Ma i benefici del sistema praticato a Geel non sono solo economici, si vedono infatti prima di tutto sul benessere degli ospiti: Lambrecht aggiunge che “sicuramente la relazione che si instaura fra ospite e famiglia è fondamentale nel processo di recupero: ti fa sentire a casa con qualcuno che conosci e ti conosce bene, dandoti il senso di una riacquista ‘normalità’. Diventi parte integrante di una famiglia, della sua cerchia di amicizie, di un vicinato che ti saluta quando ti incontra per strada. Infatti, chi ospita parla delle persone accolte come di qualcuno di famiglia: non è solo farsi compagnia ma anche prendersi cura l’uno dell’altro”.

Un altro dato interessante è che tra le persone seguite da OPZ, quelle nel sistema di foster family care hanno bisogno di meno farmaci rispetto a quelle che invece rimangono in carico all’ospedale, a riprova che gli effetti benefici di questo tipo di accoglienza sulla psiche degli ospiti. E questa efficacia ha sicuramente avuto un ruolo nella scelta dell’Unesco, che per Dams è stato “un bellissimo regalo di San Nicola, perché la notizia ci è arrivata il 6 dicembre! Dopo abbiamo avuto molta attenzione mediatica, che ha fatto aumentare le candidature per diventare famiglie ospitanti e anche il numero di visitatori (soprattutto medici e giornalisti)”. Dams prosegue dicendo che il modello messo in pratica a Geel naturalmente “non è unico al mondo, anche se unica è la sua storia antichissima che risale addirittura al Medioevo e di cui la città va molto fiera. Infatti, questo sistema è applicabile anche altrove e ci sono già delle esperienze simili in Francia, Germania e anche in Italia”.
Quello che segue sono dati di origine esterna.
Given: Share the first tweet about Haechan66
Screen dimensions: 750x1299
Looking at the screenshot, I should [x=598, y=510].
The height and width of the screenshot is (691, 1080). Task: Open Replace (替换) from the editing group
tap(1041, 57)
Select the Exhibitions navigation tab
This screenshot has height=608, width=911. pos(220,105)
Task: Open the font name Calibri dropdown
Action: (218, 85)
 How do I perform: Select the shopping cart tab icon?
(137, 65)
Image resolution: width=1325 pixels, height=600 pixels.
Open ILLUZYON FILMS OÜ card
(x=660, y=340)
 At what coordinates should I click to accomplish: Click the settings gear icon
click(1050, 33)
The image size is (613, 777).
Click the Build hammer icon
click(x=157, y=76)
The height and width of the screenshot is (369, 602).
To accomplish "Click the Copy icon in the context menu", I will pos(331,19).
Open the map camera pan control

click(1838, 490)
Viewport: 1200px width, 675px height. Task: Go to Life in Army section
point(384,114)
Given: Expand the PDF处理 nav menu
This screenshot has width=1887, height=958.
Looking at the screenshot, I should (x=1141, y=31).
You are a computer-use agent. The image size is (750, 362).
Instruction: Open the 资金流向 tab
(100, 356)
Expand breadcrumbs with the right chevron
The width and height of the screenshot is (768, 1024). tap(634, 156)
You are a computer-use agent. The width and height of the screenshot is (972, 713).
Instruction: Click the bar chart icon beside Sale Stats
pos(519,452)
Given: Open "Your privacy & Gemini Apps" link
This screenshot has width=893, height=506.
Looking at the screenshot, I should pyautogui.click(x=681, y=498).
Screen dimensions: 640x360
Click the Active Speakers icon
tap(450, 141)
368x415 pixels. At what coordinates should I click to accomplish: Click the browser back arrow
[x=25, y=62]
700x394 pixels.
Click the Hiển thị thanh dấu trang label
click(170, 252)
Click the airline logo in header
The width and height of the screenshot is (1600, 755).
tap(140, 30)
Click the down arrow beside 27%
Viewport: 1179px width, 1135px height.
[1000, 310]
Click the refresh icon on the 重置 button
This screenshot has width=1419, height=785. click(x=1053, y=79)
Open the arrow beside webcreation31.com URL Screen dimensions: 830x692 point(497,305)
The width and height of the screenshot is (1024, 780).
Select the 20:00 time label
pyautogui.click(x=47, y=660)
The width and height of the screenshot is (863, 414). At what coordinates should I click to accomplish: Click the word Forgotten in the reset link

Dietro ogni ospite e ogni famiglia che accoglie c’è una storia

Lambrechts racconta una storia che a suo avviso ben rappresenta “la bellezza del sistema Geel: c’è un profilo abbastanza comune fra le persone che seguo come case manager. Si tratta di donne di mezza età, che avevano un marito e dei figli, ma che a un certo punto della loro vita si sono ritrovate sole. La solitudine aggrava il disagio mentale, perché anche con le migliori cure disponibili, gestirlo senza una rete di affetti che ti sostenga è molto difficile; ma il sistema di accoglienza eterofamiliare ha permesso loro di crearsi una nuova famiglia.”

A questo punto ci domandiamo come sia il rapporto tra la famiglia d’origine dell’ospite e quella nuova in cui trova accoglienza? Secondo Dams “di solito c’è molto rispetto da parte della famiglia di origine verso quella nuova che accoglie il loro parente, anche perché spesso sono tutte persone adulte. Gli unici aspetti problematici li ho visti con i pochi ospiti minorenni, perché per loro gestire le due famiglie può essere difficile”. In ogni caso OPZ si pone sempre come intermediario fra le due famiglie, che sono in contatto tramite la figura del case manager.

Prima di salutare Michelle Lambrechts e Lutgart Dams, chiediamo se vogliono condividere qualche ricordo particolare che hanno vissuto. Entrambe sorridono e dicono che sono tantissimi e non saprebbero davvero quale scegliere, ma per Dams “è bellissimo anche solo vedere ogni giorno i volti felici delle persone che frequentano l’OPZ e la città”. Ma alla fine ci lasciamo con una frase detta a Lambrechts da una signora che ha accolto un’ospite più o meno della stessa età: “vivendo da sola mi ero impigrita, la sua presenza mi ha dato di nuovo una ragione per alzarmi la mattina e per cucinare la sera, ora lo faccio per lei”.